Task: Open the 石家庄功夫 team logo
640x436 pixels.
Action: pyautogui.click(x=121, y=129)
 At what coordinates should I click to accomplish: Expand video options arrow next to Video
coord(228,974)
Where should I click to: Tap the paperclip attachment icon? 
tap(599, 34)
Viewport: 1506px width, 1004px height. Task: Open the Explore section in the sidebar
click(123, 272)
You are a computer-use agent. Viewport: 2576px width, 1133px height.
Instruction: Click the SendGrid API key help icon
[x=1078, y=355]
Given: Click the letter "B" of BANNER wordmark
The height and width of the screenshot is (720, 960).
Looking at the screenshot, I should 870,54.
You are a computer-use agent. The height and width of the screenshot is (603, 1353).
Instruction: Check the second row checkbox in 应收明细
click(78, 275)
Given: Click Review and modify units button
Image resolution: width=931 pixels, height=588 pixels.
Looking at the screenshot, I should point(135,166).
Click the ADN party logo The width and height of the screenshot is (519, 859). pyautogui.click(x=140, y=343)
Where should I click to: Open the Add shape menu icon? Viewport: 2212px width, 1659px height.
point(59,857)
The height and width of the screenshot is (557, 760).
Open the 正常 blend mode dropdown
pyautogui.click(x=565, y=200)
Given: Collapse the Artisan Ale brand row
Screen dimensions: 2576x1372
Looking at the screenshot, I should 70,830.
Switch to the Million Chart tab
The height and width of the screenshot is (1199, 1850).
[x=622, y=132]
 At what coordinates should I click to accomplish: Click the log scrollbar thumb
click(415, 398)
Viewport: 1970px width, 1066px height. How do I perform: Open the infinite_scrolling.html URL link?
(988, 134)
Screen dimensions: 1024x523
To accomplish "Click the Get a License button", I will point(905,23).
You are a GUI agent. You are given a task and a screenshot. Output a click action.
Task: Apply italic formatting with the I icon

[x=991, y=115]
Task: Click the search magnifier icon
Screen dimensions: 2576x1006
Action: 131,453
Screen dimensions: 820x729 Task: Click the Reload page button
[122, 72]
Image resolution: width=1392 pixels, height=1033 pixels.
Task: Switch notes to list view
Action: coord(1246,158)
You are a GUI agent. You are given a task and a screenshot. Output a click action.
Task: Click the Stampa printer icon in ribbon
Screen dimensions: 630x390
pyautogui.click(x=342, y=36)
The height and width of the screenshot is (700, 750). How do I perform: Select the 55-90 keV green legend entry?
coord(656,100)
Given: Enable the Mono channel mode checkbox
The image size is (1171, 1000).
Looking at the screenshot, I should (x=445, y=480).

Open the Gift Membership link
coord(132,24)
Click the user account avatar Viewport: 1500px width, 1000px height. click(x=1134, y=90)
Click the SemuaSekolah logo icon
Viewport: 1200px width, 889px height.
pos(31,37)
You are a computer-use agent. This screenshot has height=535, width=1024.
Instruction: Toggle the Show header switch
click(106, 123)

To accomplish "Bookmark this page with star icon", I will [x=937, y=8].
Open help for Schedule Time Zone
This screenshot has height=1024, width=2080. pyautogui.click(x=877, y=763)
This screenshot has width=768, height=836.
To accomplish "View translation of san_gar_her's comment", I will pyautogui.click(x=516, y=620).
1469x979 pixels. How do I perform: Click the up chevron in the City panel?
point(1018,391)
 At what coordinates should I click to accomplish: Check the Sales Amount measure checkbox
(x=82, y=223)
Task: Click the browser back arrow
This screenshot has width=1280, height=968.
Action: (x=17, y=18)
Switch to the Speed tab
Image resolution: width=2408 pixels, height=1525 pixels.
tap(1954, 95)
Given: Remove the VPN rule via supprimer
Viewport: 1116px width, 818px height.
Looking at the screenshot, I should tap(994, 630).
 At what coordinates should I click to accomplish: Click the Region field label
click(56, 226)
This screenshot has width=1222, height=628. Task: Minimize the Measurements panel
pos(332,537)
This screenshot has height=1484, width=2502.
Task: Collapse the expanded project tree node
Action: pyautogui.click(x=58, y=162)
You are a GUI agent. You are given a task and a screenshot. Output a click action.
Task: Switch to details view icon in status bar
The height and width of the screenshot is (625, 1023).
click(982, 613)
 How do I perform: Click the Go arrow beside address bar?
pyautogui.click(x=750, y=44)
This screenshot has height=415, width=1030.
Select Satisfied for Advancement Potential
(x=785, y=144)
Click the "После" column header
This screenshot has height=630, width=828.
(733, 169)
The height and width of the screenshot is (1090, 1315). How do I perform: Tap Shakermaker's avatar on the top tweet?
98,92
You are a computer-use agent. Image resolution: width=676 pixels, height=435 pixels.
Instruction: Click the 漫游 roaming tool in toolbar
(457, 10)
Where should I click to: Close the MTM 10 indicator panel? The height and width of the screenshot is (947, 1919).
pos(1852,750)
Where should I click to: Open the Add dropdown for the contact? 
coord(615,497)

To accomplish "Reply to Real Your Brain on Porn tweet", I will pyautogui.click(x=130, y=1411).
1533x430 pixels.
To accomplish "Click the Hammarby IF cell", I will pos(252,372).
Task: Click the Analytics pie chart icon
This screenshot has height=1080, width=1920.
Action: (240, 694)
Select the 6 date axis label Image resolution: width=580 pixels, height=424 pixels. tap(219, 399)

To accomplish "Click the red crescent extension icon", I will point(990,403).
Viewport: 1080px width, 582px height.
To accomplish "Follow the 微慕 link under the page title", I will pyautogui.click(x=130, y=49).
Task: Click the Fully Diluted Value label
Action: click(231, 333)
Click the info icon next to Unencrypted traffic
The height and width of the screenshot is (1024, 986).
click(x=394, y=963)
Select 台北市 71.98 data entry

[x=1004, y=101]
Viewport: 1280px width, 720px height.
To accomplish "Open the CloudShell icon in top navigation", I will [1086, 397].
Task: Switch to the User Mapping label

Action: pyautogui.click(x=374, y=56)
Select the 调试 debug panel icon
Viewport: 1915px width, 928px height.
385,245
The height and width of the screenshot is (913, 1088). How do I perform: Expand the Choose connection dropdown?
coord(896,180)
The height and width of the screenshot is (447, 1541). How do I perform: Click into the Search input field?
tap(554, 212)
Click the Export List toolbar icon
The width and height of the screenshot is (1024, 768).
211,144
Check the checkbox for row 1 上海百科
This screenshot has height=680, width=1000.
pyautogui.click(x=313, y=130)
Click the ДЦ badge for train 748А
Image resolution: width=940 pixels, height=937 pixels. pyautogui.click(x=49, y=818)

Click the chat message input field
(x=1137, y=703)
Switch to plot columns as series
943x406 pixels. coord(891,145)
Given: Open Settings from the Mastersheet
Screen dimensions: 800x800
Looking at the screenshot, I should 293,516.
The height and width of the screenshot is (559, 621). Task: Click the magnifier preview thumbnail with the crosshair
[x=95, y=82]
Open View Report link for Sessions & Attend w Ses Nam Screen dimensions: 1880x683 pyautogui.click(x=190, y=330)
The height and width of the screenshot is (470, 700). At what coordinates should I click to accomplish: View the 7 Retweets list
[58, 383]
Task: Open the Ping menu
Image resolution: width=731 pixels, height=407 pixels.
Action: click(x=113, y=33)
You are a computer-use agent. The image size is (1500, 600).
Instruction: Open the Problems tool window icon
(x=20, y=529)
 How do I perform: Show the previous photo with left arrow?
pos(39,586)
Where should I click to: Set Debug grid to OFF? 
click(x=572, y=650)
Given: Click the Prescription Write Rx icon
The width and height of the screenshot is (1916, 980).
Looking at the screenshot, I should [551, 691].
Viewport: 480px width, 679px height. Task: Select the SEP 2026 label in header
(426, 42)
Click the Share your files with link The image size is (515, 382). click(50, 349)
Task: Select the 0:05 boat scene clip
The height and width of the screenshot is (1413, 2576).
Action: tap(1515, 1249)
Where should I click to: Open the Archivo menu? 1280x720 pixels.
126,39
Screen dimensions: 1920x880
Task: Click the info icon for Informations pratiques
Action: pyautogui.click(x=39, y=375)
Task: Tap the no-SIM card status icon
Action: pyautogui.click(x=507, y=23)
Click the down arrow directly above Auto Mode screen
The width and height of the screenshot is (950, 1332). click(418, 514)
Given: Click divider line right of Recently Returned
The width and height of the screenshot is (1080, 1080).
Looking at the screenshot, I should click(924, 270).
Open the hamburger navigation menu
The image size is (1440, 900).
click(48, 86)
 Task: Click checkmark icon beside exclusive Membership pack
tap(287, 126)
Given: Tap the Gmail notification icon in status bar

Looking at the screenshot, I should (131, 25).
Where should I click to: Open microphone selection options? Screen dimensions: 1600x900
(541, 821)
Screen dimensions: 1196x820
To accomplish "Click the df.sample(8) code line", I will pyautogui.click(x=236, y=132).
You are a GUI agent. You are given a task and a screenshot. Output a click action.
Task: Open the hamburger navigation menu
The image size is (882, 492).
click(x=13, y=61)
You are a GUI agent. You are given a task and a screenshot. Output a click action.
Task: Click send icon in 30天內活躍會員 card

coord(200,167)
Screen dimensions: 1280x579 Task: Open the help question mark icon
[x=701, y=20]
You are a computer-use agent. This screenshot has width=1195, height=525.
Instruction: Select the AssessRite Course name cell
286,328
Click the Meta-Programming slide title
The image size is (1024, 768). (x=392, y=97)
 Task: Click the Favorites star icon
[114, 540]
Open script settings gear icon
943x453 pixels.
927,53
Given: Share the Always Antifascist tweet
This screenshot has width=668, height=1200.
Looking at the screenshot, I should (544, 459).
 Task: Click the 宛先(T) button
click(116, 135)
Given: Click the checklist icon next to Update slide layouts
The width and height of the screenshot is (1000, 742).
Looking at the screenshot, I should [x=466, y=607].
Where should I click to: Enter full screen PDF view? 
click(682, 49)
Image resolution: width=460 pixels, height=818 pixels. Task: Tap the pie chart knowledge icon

----------

REQUIRED TASK
What do you get when you write out the material verbatim, beginning at the line that contains "Click the user" and stopping after the line that contains "This screenshot has height=1024, width=2080."?

OUTPUT BELOW
Click the user account avatar Viewport: 1500px width, 1000px height. click(x=1134, y=90)
Click the SemuaSekolah logo icon
Viewport: 1200px width, 889px height.
pos(31,37)
You are a computer-use agent. This screenshot has height=535, width=1024.
Instruction: Toggle the Show header switch
click(106, 123)

To accomplish "Bookmark this page with star icon", I will [x=937, y=8].
Open help for Schedule Time Zone
This screenshot has height=1024, width=2080. pyautogui.click(x=877, y=763)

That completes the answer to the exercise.